Kobo device removes ImageId on first restart

jgoguen commented 11 years ago

The first time the Kobo sees a new book, even with existing DB rows, it starts its usual processing and strips out series information and the image ID. If there's a way to stop the Kobo from processing new files, it needs to be implemented and tested to make sure it doesn't break anything.

This is not considered to be a major issue since plugging the device into calibre and allowing it to update the metadata will set the series data and image ID and the Kobo device won't remove it again.

giorgio130 commented 11 years ago

I wanted to point out there's an easier way to get covers to show on kepub: in the OPF file, the line describing the cover has to be like this: item href="Images/cover.jpg" id="cover.jpg" media-type="image/jpeg" properties="cover-image"

i.e. the string properties="cover-image" has to be added in order for the reader to pick up the cover and process it. I think adding this to the converting code will simplify a bit things, since you won't have to add rows to the database relating to cover and such.

__SET PROBLEM A__
Please output the passage of the Kobo issue thread from "Kobo device removes" up to and including "doesn't break anything.", word for word.

__STORED RECORDS__
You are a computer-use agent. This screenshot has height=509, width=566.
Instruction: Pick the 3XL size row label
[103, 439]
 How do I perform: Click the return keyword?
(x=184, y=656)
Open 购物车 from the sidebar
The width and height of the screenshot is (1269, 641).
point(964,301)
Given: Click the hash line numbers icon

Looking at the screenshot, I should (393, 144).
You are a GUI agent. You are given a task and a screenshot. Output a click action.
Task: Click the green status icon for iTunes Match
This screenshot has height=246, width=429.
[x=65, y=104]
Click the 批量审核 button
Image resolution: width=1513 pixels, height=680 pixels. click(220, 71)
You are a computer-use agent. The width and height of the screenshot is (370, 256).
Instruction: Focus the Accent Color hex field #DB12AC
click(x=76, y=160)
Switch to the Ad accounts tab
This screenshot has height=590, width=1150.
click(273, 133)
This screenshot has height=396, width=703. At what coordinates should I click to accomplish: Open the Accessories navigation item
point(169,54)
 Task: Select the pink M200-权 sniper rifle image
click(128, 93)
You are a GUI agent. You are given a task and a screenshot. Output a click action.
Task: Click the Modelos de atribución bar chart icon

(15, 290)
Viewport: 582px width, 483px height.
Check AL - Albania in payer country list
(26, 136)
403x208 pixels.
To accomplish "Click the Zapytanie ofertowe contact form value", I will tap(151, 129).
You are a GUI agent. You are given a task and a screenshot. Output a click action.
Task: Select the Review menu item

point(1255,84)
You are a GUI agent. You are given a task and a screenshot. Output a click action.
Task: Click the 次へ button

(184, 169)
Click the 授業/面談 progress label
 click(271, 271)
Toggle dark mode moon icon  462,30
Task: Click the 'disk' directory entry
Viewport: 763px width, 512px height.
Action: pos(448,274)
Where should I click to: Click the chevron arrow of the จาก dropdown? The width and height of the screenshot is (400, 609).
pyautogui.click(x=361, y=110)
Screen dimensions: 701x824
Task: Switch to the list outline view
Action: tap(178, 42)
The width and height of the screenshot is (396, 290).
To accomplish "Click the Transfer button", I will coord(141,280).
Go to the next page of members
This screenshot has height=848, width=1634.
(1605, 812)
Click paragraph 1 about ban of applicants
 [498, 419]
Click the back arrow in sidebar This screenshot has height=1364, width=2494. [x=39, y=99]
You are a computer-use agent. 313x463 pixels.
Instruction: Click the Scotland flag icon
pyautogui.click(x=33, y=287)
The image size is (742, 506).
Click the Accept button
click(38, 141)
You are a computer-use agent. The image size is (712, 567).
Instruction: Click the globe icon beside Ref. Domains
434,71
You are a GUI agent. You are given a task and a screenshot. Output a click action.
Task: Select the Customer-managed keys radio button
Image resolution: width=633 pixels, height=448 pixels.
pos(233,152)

__SET PROBLEM B__
Render only the records from the line with "Viewport: 582px width, 483px height." up to and including the line with "Toggle dark mode" as a Markdown table with the columns n and Line, leaving out blank lines.

__CORRECT RESULT A__
Kobo device removes ImageId on first restart

jgoguen commented 11 years ago

The first time the Kobo sees a new book, even with existing DB rows, it starts its usual processing and strips out series information and the image ID. If there's a way to stop the Kobo from processing new files, it needs to be implemented and tested to make sure it doesn't break anything.

__CORRECT RESULT B__
| n | Line |
|---|---|
| 1 | Viewport: 582px width, 483px height. |
| 2 | Check AL - Albania in payer country list |
| 3 | (26, 136) |
| 4 | 403x208 pixels. |
| 5 | To accomplish "Click the Zapytanie ofertowe contact form value", I will tap(151, 129). |
| 6 | You are a GUI agent. You are given a task and a screenshot. Output a click action. |
| 7 | Task: Select the Review menu item |
| 8 | point(1255,84) |
| 9 | You are a GUI agent. You are given a task and a screenshot. Output a click action. |
| 10 | Task: Click the 次へ button |
| 11 | (184, 169) |
| 12 | Click the 授業/面談 progress label |
| 13 |  click(271, 271) |
| 14 | Toggle dark mode moon icon  462,30 |